8) Remoção imediata de
todos os destacamentos de estradas (blitz).
9) Uniformizar as
porções de ração para todos os trabalhadores, com exceção daqueles que exercem
atividade insalubre nas oficinas de alto risco.
10) Abolir os
destacamentos de combate comunista em todas as unidades militares, bem como em
fábricas e usinas; se tais destacamentos forem necessários, no entanto, estes
podem ser designados para unidades militares de empresas, fábricas e usinas,
seguindo critérios estipulados por trabalhadores.
11) Pleno direito de
usufruto dos camponeses sobre suas terras e também o gado, salvo em caso de uso de mão de obra
assalariada que está proibida.
12) Pedimos a todas as
unidades militares, bem como aos colegas cadetes militares, para que apoiem à
nossa resolução.
13) Exigimos que todas
as resoluções sejam amplamente divulgadas na imprensa.
14) Nomeação de uma
agência de inspeção para controle.
15) Permitir a livre
produção de artesanato por meio de mão de obra própria e não assalariada.
O significado geral do
programa da guarnição rebelde era o de rejeitar a política do “comunismo de
guerra”. Ao mesmo tempo, no bloco econômico, a maioria dos requisitos não
contradizia com as novas diretrizes econômicas – a NEP – que já havia sido
aprovada pela liderança bolchevique nas vésperas do X Congresso do PCR. Mas a
parte política do programa estava permeada pela aspiração de apear os bolcheviques
do poder.
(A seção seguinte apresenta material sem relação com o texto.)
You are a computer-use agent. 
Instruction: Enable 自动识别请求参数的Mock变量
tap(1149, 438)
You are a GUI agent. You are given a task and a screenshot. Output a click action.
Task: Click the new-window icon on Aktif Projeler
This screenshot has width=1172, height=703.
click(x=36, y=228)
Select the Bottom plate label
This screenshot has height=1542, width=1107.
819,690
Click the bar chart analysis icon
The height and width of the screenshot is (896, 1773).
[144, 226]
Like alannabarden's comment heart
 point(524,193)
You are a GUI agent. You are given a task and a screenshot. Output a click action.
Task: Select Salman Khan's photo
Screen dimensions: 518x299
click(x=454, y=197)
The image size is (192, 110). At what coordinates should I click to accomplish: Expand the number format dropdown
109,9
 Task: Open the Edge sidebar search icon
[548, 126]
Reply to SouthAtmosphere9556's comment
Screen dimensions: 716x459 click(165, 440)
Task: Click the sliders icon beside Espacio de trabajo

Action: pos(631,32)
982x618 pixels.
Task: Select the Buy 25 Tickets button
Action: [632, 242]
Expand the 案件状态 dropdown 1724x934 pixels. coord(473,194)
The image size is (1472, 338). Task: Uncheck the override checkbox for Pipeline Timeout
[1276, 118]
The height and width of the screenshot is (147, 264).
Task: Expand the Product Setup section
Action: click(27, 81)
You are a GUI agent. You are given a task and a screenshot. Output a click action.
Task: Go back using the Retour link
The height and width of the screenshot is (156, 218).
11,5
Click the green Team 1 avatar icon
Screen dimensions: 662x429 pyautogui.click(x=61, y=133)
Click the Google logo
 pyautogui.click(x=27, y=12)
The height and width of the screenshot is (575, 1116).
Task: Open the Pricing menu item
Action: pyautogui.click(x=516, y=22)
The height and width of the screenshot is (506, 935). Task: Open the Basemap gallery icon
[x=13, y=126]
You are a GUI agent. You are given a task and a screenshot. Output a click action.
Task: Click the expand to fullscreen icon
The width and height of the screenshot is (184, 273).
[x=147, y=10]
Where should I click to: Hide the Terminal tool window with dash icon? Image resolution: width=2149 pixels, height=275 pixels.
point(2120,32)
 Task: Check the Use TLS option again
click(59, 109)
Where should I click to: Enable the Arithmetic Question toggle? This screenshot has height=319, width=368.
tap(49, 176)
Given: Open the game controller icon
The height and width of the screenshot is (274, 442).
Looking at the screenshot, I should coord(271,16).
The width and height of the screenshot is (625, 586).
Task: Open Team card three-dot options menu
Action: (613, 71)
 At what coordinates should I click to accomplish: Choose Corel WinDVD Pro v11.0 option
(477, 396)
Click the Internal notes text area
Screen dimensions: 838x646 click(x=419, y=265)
O lema “Todo poder aos sovietes, não aos partidos” tornou-se o
principal slogan do movimento de Kronstadt.
Tendo em vista a
escassez de alimentos, a CRP estabeleceu normas fixas para a distribuição
diária de alimentos.
O primeiro assalto à
fortaleza teve início em 7 de março de 1921. O ataque falhou devido à rendição
do batalhão do 561º regimento, que participava da ofensiva. Em 10 de março,
unidades da 27ª divisão, com obuses e artilharia pesada, foram transferidas da
Frente Ocidental. No dia 17 de março iniciou-se um novo assalto e a queda da
fortaleza. Uma parte significativa dos rebeldes, incluindo a maioria dos
membros do Comitê Militar Revolucionário, deixou Kronstadt através do Golfo da
Finlândia, evadindo-se para a Finlândia.
As perdas das tropas
soviéticas totalizaram 3 mil e 143 pessoas; enquanto as perdas dos rebeldes
ultrapassaram mil pessoas.
Três mil “participantes
ativos na rebelião” foram presos, alguns dos quais condenados à morte, outros a
cinco anos de trabalhos forçados e cerca de um terço deles foi libertado ou
condenado a um ano de serviço comunitário em liberdade condicional. Os
encouraçados rebeldes foram renomeados: o Sevastopol
se tornou “Comuna de Paris” e o Petropavlovsk,
"Marat".
O Presidente da Rússia
baixou um decreto datado de 10 de janeiro de 1994, nº 65: “Sobre os eventos em
Kronstadt na primavera de 1921”. Segundo o documento, os participantes do
levante foram reabilitados e foi tomada a decisão de erguer um memorial para
todas as suas vítimas.
A memória histórica registrou o levante de Kronstadt como um símbolo de ideais da aspiração por uma sociedade livre e de autogoverno, de um sistema de poder desprovido de conteúdo político-partidário e da liberdade própria da revolução russa como um todo.